Father Lepold Fonck’s Commentary on Luke 14, 1, 7-14
Posted by Dim Bulb on August 22, 2010
THE parable of the Last Place at the Feast begins the fourteenth chapter of St. Luke, in which he records the three parables having reference to a feast. It reads thus:
Luk 14:7 And he spoke a parable also to them that were invited, marking how they chose the first seats at the table, saying to them:
Luk 14:8 When thou art invited to a wedding, sit not down in the first place, lest perhaps one more honourable than thou be invited by him:
Luk 14:9 And he that invited thee and him, come and say to thee: Give this man place. And then thou begin with shame to take the lowest place.
Luk 14:10 But when thou art invited, go, sit down in the lowest place; that when he who invited thee cometh, he may say to thee: Friend, go up higher. Then shalt thou have glory before them that sit at table with thee.
Luk 14:11 Because every one that exalteth himself shall be humbled: and he that humbleth himself shall be exalted.
The circumstances in which this parable was proposed are already known to us in the parable of the Great Supper. Our Lord, whilst in the house of the chief Pharisee on that Sabbath, observed that the guests strove one after the other to get the first place at the table (v. 7). This, as the Evangelist expressly points out, was the occasion of the instruction given by Christ in the parable which He then proposed to the assembled company.

**Source excerpt**.
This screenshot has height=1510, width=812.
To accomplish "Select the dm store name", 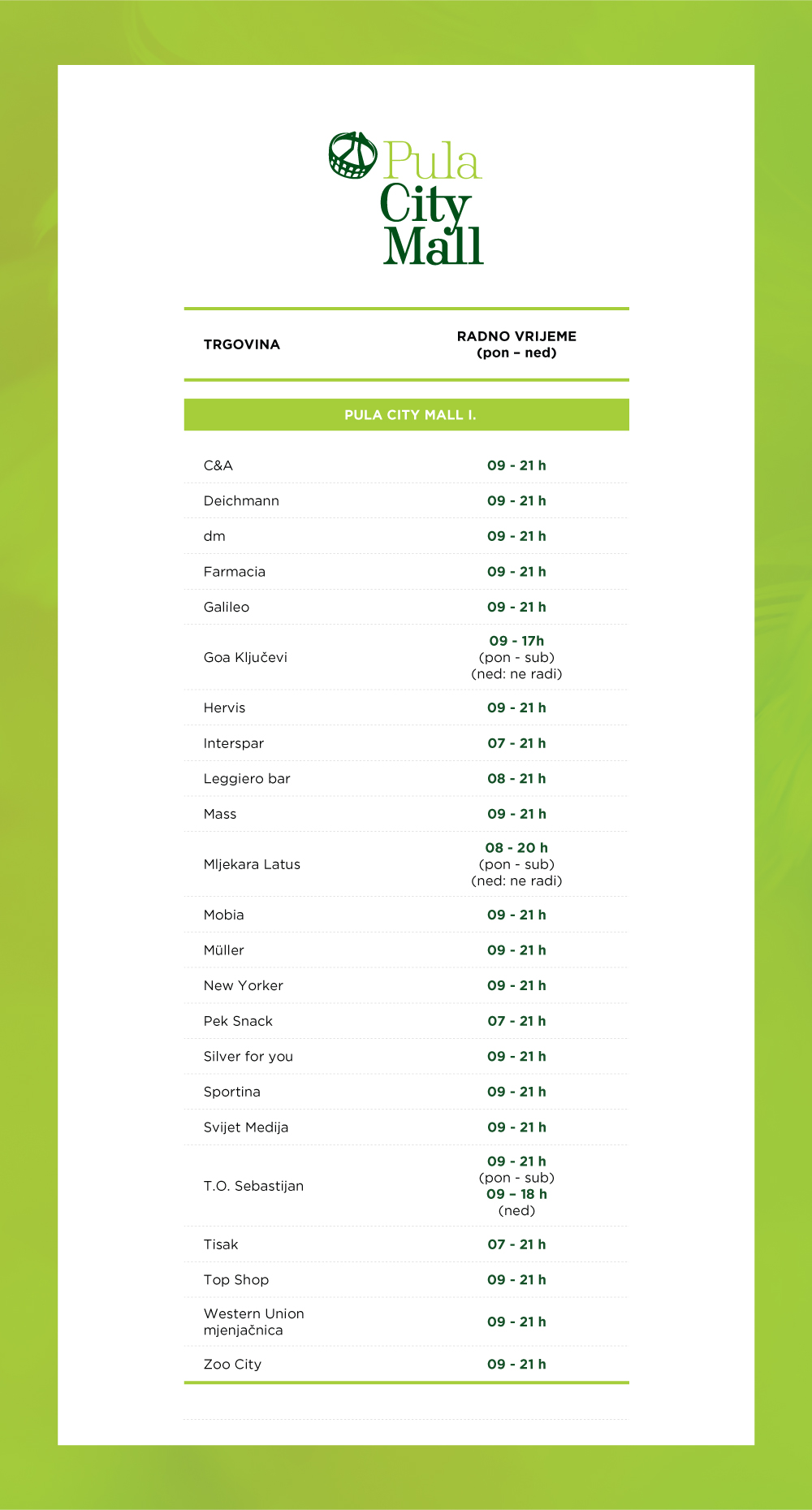I will 214,536.
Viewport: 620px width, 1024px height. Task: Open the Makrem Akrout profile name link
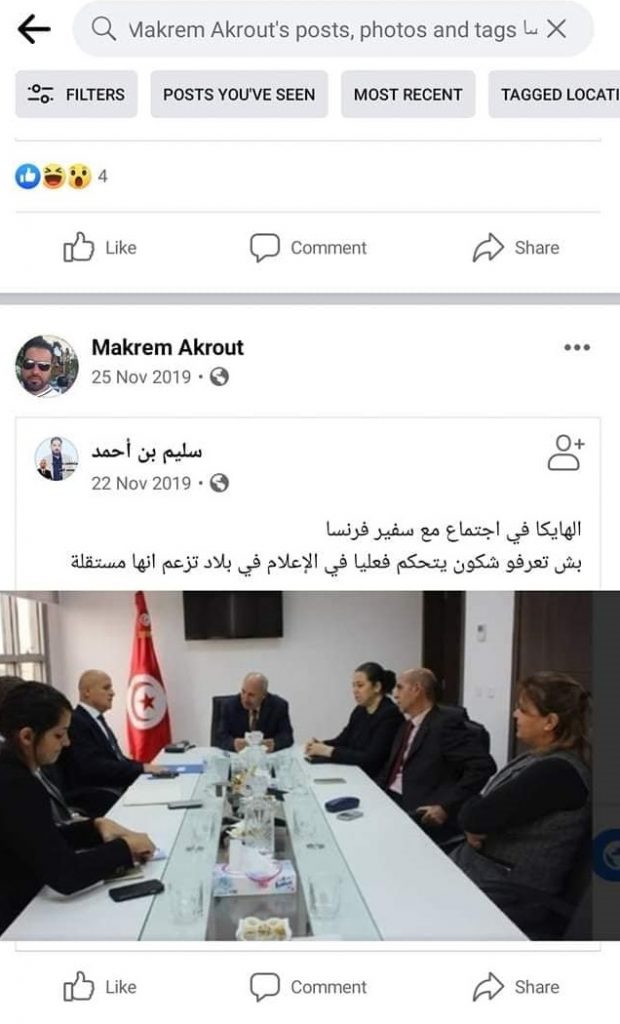(167, 347)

**Problem to work on**.
Carry on the commentary on the parable of the Last Place at the Feast, picking up right after its final sentence.

**Answer below**.
There is perhaps far more importance attached in the East than in Western lands to the due observance of the order of precedence and to the placing of the guests according to their rank, and this more especially at festive gatherings. As an example of this, Richen relates the following: “In the Spring of 1894, we were resting one day under a giant fig-tree near Geba, north of Samaria. Gradually, drawn by curiosity, a crowd gathered and squatted before us in a semicircle which was widened by every fresh arrival. Finally, the number of those present amounted to thirteen. I drew the attention of my fellow-travelers to the fact that although these people arrived irregularly, still each one took his place exactly according to his age, an old patriarch being in the center, whilst the two youngest occupied the places at each end. I saw the same thing at Madaba in the country east of the Jordan where twenty to thirty Bedouins squatted round us in perfect order.” I frequently observed very much the same thing during my sojourn in the Spring of 1907 in the country east of the Jordan.
The places of honor (πρωτοκλισία = prōtoklisia) were probably beside the host (Mt. 20, 21; Me. 10, 37) l and in corresponding order at the other table at which several guests were usually placed. Amongst the Greeks the places were arranged from the resting place at the upper end; amongst the Romans the middle place was regarded as the first, and this was the case, also, in the East, for example among the Persians. Probably the latter custom prevailed amongst the Jews at the time of our Lord (cf. Mt. 20, 21; Me. 10, 37), as even today the Orientals regard the center seat as the first. In all probability the guests occupied three sides of the table (in horseshoe shape), the fourth side being left free for the attendants.
Christ in the last severe rebuke administered to the Pharisees, in Matthew, reproached them expressly with always seeking the first place at feasts and the front chairs in the synagogues (Mt. 23, 6). Even the disciples were not wholly free from such petty disputes as to precedence (Mt. 20, 24; Me. 10, 41; Lc. 22, 24).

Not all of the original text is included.